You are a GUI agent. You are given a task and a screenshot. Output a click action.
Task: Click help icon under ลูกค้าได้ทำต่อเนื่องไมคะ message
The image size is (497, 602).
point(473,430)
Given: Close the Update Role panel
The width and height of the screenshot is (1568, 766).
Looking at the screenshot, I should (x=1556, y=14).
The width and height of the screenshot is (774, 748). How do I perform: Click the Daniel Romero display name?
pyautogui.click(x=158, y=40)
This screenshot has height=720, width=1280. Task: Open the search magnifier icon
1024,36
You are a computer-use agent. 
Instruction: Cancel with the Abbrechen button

Perintah Tugas = Tolong pilih setiap baris di atas yang memuat kata "height", lalu tuliskan baris-baris itu. Huruf besar dan huruf kecil dibedakan.

Jawaban Tugas =
The width and height of the screenshot is (1568, 766).
The width and height of the screenshot is (774, 748). How do I perform: Click the Daniel Romero display name?
This screenshot has height=720, width=1280. Task: Open the search magnifier icon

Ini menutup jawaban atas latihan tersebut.